Click on the valuation tab and scroll down to the chart for P/S. In 2016, it was 10! In 2017 it rose to around 22! That is historically, for this stock, twice the P/S as previous. I recognize that this is a recent IPO so we don’t have a great deal of data to consider, but I have used this methodology numerous times to invest in, and get out of, tech stocks when they are at the extremes of values. Extremes are the easier to act on IMO.

You can check your high growth stocks’ P/S valuation history quite easily at this site. I fully recognize that this is a very crude assessment (doesn’t take into account growth rates, margins, debt, etc.) but it is very fast and can identify extremes quickly.

Another example might be NVDA (which I still own, one can again see why Citron tried to attack it)…historically high P/S. Same could be said of VEEV.

But this is NOT to say that just because you own such a stock that it cannot continue to rise…rather that the pressure against the stock to rise further can be intense…such that any little earnings slip results in a trashing of the stock…this is why Citron attacks the nosebleed stocks…they are ripe for plucking.

There are numerous examples in recent past of similar extreme high P/S stocks like LNKD and TWTR that dropped precipitously.

  1. If you contemplate similar asset class historical records, one needn’t go much further than to the 2000 bubble when tech stocks like MSFT traded at P/S of 35 and CSCO traded at 37!

https://www.fool.com/how-to-invest/2014/06/28/beware-of-high…

It took a VERY long time to recover money that was invested at that high valuation.

When investors pay an irrational P/S ratio, they pay for irrational growth
When investors buy stocks with high P/S ratios, those stocks need to grow revenue at least 30%-40% on a yearly basis for many years into the future. This is because investors are paying a big premium today for growth that is expected to happen in the future.

But, with any deviation from future growth expectations, the premium paid today may no longer be deserved. As a result, and because an irrationally high P/S ratio cannot be maintained by an increase in revenue growth, the stock is likely to collapse.

One of the very few stocks that I have seen maintain a very high P/S is FB…not even GOOG or AAPL has had such nosebleed levels. So you can argue that SHOP is the equivalent of the FB anomaly but IMO, this contorted logic is what gets people in trouble…arguing by exception.

SHOP cannot report lower revenue growth in near future or the stock gets pummeled IMO.
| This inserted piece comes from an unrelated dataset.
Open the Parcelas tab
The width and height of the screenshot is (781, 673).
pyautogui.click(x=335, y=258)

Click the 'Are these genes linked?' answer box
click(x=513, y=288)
Lastly, there are numerous studies such as this one that point to the risk of investing in high P/S stocks:

http://www.fatpitchfinancials.com/2288/price-sales-ratio-bac…
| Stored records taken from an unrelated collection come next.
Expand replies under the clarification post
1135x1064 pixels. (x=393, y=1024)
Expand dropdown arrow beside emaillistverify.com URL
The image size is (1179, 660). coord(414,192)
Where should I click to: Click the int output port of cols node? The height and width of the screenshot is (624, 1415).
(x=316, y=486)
You can see that stocks in the highest quintile of P/S are usually the worst investment performers.

Now maybe you hold the exception to this rule…the FB of all stocks…but from a probability perspective, would you really want to have 10% or greater of your portfolio against these odds??

As some of you know at the NPI, we drill down to the detail of investment opportunities in stocks as relates to their moats, TAM, substitution threats, buyer power, sustainable power, risk of competition, etc.

But it is VERY important to keep these metrics separate from the stock valuation metric…something I have coined the TALC/SALC disconnect.

In the case of SHOP, it seemed reasonable to me that there was a disconnect favoring more extreme SALC (stock adoption getting ahead of the technology adoption). Ignoring historically extreme high P/S on a per stock or per class basis, will be fraught with unusual risk IMO.

You might get away with it…more likely over the longer term…not.